Most workers no longer remain in the same job or with the same company their entire career. While certain careers lend themselves to limited transitions, such as teachers or doctors, increasingly people don’t climb the corporate “ladder,” going straight up in a line. They rock climb a mountain face, taking various paths.
Yet, much of our workforce efforts still try and put people on a ladder in a single industry or occupation path. But looking at markets through skills reveals that such a linear path is rarely the case. People navigate the market between industries, not within the confine of an industry.
By seeing how the skills of individuals create career areas in a region, a community can then identify surpluses and gaps of workers and their abilities and knowledge. This view can reveal where job transitions can not only fill gaps of local employers (often across industries) but also provide wage gains for workers. For example, in Oahu, there is a surplus of talent in the Sales & Customer service cluster.
The Business and Finance cluster, on the other hand, is experiencing a talent shortage and also offers higher wages.
The question then becomes: how do we move people from roles in the large surplus, low salary area of Sales and Customer Service to the high demand, high salary roles in Business in Finance? Most important to remember is that entry-level positions provide baseline skills, many of which are transferable. In Oahu, Public Relations and Communications was identified as a good transition from Retail: Store Management roles due to the overlap of communication skills, diplomatic demeanor, and customer relationship management. And while not formalized, an understanding of branding also exists among retail workers.

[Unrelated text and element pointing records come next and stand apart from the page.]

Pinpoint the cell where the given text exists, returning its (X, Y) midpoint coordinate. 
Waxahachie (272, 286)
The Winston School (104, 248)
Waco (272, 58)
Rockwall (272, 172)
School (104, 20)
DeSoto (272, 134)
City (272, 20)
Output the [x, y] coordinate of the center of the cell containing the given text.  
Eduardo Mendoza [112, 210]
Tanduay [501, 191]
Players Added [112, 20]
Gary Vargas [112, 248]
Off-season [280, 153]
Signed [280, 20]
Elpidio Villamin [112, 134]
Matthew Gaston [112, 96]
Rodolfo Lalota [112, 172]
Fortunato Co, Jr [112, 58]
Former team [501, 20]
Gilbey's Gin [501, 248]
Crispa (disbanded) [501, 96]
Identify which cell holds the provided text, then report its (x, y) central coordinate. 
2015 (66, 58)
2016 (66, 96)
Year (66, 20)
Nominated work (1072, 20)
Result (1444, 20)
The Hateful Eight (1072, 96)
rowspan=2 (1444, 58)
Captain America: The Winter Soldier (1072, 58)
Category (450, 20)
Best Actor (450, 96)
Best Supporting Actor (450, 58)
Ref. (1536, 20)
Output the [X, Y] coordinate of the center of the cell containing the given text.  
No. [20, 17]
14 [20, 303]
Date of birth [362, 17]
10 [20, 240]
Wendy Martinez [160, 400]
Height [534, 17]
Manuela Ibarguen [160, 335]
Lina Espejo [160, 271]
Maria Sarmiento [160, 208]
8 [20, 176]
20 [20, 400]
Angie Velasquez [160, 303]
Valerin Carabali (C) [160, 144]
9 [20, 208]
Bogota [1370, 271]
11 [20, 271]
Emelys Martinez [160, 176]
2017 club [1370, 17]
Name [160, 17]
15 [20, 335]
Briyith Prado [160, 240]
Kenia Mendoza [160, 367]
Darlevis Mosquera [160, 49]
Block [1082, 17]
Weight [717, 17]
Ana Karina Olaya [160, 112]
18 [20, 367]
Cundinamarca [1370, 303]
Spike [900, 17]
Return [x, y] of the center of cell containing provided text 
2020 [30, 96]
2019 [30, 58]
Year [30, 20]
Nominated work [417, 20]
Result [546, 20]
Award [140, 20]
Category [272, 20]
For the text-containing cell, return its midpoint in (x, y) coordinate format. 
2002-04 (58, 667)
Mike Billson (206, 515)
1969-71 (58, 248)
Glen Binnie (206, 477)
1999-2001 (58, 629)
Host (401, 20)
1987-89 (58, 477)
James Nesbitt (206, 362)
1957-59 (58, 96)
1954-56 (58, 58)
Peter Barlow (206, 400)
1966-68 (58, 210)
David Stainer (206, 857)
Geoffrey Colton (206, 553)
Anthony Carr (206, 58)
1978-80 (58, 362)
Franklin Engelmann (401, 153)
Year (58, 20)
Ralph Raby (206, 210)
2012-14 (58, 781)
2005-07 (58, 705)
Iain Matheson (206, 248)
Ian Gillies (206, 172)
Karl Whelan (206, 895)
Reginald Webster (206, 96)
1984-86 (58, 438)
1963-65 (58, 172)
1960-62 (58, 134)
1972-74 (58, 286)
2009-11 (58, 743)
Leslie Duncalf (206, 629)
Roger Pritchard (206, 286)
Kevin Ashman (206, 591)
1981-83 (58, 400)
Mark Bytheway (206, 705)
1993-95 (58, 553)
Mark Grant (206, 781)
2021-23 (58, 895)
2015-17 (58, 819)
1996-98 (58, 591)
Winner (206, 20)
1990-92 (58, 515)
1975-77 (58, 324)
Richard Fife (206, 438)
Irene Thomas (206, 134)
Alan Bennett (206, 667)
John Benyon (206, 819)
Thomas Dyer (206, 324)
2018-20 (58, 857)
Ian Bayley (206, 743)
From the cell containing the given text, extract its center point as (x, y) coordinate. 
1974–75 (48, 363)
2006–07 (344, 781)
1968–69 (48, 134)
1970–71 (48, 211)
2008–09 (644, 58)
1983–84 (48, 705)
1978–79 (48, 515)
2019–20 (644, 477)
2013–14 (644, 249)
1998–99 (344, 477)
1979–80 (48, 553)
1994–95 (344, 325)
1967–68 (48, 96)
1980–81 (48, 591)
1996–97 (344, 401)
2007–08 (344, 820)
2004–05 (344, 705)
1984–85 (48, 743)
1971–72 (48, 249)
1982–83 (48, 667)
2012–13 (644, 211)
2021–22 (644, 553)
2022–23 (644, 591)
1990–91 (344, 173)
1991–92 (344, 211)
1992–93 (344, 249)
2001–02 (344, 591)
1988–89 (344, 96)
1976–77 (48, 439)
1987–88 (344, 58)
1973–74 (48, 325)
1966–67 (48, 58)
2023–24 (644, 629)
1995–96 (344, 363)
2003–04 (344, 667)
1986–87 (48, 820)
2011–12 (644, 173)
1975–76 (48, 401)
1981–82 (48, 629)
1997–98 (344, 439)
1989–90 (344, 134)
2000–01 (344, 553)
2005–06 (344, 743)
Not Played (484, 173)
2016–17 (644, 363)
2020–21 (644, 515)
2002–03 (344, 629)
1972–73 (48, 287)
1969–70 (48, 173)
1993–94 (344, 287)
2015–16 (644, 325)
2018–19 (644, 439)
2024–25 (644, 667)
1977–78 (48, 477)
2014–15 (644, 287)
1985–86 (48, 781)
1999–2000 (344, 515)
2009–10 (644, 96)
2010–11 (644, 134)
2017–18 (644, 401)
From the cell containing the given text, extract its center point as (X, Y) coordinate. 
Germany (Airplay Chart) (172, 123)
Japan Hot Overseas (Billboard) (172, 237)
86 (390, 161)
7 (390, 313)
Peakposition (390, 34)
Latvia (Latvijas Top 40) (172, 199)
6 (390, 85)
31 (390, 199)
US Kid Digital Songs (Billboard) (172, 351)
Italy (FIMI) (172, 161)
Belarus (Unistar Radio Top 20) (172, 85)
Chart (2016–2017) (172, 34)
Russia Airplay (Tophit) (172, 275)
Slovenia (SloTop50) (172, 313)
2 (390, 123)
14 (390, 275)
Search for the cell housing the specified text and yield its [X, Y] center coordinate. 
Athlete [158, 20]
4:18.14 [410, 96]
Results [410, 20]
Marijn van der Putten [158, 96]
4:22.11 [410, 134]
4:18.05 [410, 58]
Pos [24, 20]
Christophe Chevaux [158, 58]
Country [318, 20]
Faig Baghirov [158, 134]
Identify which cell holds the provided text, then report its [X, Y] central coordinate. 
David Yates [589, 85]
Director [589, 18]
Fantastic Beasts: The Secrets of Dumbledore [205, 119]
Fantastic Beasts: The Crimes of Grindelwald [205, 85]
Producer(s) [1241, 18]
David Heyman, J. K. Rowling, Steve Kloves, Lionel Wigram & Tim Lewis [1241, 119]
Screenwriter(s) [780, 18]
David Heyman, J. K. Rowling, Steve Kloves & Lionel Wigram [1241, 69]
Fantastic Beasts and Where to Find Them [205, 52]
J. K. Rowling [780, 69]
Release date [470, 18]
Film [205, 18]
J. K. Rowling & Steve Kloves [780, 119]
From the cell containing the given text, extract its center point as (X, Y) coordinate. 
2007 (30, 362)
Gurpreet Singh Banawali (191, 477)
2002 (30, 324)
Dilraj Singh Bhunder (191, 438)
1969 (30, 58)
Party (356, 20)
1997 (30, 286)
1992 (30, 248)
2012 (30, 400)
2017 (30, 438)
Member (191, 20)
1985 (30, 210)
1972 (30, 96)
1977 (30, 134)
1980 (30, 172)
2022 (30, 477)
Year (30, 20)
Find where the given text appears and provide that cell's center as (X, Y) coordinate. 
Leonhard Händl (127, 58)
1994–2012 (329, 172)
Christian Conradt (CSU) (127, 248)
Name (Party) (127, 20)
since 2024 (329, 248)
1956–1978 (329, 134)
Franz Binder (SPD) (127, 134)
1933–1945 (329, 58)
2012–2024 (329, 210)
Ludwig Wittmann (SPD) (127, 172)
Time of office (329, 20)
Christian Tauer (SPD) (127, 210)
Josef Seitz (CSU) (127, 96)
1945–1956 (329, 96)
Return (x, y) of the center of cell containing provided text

This transition brings an annual earnings increase from $35,500 to $55,000. It also opens a pathway to Information Technology roles. It was determined that Marketing: Public Relations & Communications is one of the top prior skill clusters for IT Systems: Virtualization & System Administration, accounting for 10% of transitions.
Rather than fixating on career transitions within Sales & Customer Service, skills data charts a course between industries. Now an individual who starts in merchandising or running a cash register can see how their skills can build to store management, public relations, and even IT.